▶ Record excerpts
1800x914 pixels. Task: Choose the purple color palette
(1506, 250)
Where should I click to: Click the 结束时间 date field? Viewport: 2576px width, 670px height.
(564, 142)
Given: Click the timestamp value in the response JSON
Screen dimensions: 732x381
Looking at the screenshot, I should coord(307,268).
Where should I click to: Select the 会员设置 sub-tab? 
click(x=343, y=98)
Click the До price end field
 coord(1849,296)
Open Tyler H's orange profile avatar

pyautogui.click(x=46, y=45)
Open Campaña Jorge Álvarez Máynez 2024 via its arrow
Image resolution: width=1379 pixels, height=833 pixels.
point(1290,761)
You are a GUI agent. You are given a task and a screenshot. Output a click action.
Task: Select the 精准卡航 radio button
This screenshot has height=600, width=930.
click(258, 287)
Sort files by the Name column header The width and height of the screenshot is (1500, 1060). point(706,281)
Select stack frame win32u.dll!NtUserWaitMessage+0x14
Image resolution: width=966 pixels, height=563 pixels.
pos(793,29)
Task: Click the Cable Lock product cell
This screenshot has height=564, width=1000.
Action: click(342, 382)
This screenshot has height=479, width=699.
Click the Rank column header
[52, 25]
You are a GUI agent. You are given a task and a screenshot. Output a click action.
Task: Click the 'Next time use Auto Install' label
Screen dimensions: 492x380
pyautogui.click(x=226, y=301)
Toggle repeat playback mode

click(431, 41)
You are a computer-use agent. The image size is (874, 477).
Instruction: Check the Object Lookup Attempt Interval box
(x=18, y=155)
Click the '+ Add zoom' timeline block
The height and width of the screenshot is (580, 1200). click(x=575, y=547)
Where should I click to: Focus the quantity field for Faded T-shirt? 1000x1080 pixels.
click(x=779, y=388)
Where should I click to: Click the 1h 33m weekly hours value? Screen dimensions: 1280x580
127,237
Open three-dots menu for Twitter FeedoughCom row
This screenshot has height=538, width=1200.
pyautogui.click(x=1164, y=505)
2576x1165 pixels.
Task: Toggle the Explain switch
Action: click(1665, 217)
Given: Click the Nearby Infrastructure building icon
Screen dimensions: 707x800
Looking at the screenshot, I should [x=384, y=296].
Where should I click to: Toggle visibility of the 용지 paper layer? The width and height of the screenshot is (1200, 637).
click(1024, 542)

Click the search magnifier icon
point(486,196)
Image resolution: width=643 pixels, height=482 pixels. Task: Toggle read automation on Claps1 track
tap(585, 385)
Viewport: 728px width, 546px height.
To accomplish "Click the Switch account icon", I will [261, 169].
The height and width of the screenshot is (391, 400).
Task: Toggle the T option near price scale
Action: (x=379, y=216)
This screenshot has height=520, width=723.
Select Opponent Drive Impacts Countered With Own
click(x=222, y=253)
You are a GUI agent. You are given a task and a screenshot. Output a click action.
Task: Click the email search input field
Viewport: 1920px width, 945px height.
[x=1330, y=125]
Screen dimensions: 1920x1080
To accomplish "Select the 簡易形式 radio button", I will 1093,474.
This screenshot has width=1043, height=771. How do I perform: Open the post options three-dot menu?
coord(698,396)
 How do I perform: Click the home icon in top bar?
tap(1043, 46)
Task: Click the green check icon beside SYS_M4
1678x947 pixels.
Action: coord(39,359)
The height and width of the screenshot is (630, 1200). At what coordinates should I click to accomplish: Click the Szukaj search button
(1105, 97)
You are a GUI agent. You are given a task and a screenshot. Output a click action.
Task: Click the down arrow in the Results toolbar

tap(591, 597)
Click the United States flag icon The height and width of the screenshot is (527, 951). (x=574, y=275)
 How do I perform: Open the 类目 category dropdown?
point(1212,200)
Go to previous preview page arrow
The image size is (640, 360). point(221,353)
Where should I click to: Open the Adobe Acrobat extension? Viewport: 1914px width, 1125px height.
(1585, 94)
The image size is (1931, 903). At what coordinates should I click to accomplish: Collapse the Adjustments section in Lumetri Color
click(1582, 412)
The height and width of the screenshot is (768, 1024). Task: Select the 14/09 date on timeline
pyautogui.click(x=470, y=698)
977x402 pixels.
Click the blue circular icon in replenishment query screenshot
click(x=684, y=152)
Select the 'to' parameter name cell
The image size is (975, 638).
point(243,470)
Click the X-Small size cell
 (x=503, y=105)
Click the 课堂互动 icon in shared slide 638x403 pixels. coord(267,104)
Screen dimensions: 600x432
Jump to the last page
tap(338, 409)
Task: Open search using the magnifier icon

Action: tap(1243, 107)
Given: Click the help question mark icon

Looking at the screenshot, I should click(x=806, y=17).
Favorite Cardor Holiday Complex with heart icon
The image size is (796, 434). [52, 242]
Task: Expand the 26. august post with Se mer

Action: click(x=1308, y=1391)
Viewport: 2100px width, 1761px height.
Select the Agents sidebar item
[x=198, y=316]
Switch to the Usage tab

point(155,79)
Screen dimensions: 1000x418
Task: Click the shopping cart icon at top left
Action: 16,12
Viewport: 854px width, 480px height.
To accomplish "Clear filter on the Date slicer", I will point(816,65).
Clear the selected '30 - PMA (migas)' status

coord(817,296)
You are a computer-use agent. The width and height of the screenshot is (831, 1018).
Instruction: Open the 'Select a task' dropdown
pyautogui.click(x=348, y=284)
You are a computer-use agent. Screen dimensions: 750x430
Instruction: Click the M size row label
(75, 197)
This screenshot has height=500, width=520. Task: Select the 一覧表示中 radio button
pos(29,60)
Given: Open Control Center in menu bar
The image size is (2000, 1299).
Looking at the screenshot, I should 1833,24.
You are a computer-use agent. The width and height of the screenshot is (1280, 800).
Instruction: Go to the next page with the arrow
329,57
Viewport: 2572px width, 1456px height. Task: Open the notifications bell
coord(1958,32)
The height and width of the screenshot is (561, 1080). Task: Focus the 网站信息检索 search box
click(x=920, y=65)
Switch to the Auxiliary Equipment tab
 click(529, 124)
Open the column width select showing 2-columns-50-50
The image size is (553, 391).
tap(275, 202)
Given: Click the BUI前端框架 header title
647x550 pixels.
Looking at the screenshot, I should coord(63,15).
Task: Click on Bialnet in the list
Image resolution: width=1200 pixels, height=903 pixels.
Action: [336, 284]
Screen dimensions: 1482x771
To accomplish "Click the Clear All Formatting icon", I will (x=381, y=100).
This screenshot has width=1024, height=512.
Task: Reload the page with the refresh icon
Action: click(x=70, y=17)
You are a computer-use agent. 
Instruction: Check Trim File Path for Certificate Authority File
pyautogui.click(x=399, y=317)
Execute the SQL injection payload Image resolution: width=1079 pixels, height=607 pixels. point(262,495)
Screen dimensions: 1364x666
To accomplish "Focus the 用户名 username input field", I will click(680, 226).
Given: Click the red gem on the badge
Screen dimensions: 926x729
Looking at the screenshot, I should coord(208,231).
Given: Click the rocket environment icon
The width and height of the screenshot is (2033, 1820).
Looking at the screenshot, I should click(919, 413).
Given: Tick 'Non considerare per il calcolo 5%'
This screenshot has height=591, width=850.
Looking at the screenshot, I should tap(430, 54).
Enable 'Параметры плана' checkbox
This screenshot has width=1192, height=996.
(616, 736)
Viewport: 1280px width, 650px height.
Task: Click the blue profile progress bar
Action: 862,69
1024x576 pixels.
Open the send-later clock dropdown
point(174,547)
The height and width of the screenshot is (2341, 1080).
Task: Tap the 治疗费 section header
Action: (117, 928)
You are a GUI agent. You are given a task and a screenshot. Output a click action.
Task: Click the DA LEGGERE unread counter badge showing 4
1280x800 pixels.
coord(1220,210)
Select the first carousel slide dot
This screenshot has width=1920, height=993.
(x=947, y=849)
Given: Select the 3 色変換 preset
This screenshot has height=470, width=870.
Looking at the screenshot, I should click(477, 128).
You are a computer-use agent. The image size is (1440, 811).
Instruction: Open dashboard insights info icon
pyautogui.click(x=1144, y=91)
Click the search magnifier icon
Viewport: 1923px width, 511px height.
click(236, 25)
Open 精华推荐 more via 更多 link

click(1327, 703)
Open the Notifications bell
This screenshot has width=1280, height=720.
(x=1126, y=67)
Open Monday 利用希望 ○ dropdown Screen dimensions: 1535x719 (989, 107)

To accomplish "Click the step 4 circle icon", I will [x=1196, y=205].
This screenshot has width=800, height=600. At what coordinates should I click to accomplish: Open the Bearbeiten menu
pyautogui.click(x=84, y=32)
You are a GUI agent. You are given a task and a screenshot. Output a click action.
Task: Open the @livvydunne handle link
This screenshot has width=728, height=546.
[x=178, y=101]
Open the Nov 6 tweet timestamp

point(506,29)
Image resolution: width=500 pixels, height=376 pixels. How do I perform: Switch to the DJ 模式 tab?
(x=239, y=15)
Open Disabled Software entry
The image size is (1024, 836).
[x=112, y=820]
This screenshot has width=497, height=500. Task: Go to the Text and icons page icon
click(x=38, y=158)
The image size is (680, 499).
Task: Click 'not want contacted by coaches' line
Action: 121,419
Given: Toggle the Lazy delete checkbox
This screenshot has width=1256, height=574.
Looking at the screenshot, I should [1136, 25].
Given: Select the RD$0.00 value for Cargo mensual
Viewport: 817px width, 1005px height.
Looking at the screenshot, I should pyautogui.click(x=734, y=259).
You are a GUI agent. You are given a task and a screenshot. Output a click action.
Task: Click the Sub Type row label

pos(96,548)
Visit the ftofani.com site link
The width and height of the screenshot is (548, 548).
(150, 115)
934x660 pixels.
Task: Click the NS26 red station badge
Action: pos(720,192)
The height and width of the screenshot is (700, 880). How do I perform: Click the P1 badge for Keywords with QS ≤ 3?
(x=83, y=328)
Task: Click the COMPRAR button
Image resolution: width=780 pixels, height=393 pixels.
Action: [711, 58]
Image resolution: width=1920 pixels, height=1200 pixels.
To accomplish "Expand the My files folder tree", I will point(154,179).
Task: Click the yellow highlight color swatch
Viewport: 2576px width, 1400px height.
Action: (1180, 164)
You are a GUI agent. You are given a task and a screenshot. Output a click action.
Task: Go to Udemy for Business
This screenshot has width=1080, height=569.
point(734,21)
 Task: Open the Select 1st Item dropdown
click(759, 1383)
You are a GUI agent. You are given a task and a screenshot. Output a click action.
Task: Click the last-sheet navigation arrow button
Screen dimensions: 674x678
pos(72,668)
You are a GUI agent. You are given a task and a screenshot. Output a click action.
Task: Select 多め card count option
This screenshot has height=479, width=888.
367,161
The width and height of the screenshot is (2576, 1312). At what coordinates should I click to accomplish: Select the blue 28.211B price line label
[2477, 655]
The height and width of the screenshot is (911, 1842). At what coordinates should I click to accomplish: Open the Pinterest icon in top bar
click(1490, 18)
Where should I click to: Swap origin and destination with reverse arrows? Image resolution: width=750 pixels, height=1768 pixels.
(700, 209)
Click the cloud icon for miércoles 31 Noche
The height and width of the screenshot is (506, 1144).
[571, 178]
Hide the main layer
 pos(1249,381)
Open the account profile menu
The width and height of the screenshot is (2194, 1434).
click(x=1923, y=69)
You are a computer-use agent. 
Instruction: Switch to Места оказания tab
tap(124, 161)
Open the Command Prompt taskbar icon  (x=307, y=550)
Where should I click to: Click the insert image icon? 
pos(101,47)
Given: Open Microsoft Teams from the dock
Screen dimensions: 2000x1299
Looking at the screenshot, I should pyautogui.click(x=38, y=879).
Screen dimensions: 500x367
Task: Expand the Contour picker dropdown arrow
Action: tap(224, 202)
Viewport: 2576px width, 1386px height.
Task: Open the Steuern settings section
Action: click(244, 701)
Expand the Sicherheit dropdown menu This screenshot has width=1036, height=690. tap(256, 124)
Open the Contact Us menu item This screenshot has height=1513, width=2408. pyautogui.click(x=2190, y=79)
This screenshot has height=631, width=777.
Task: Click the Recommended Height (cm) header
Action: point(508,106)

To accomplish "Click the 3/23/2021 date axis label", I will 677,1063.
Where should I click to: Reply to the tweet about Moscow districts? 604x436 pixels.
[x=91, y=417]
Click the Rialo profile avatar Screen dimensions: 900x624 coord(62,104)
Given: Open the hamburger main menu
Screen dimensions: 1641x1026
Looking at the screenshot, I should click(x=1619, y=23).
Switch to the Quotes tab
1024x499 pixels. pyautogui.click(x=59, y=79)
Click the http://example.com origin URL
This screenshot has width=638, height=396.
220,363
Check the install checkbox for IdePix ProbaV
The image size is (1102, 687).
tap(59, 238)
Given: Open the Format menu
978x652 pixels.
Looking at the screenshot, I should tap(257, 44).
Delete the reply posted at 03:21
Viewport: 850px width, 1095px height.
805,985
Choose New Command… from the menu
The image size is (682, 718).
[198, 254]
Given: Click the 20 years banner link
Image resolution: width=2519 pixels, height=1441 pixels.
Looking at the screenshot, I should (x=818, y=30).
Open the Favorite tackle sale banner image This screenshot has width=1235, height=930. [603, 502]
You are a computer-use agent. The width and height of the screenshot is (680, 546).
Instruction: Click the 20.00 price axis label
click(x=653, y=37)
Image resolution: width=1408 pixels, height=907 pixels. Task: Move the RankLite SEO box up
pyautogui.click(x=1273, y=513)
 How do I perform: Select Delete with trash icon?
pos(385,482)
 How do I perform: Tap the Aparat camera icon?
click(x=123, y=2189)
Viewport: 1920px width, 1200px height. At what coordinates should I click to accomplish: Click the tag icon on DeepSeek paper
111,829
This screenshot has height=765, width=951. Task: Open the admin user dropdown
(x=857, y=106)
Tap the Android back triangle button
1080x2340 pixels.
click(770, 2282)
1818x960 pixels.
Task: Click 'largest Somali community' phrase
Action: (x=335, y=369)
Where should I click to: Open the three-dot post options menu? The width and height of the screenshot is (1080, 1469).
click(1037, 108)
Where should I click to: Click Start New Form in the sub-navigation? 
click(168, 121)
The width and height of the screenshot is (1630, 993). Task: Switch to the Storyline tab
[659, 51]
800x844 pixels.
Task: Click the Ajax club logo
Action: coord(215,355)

▶ Request
Give the part of the listing above that starts at the line containing "This screenshot has height=520, width=723." and ends at the line containing "[x=1330, y=125]" as a CSV with the columns task and click. Use one row for each task-and-click pair, put each field in quotes, and replace line breaks with spaces.

▶ Correct answer
task,click
"This screenshot has height=520, width=723. Select Opponent Drive Impacts Countered With Own","click(x=222, y=253)"
"You are a GUI agent. You are given a task and a screenshot. Output a click action. Task: Click the email search input field Viewport: 1920px width, 945px height.","[x=1330, y=125]"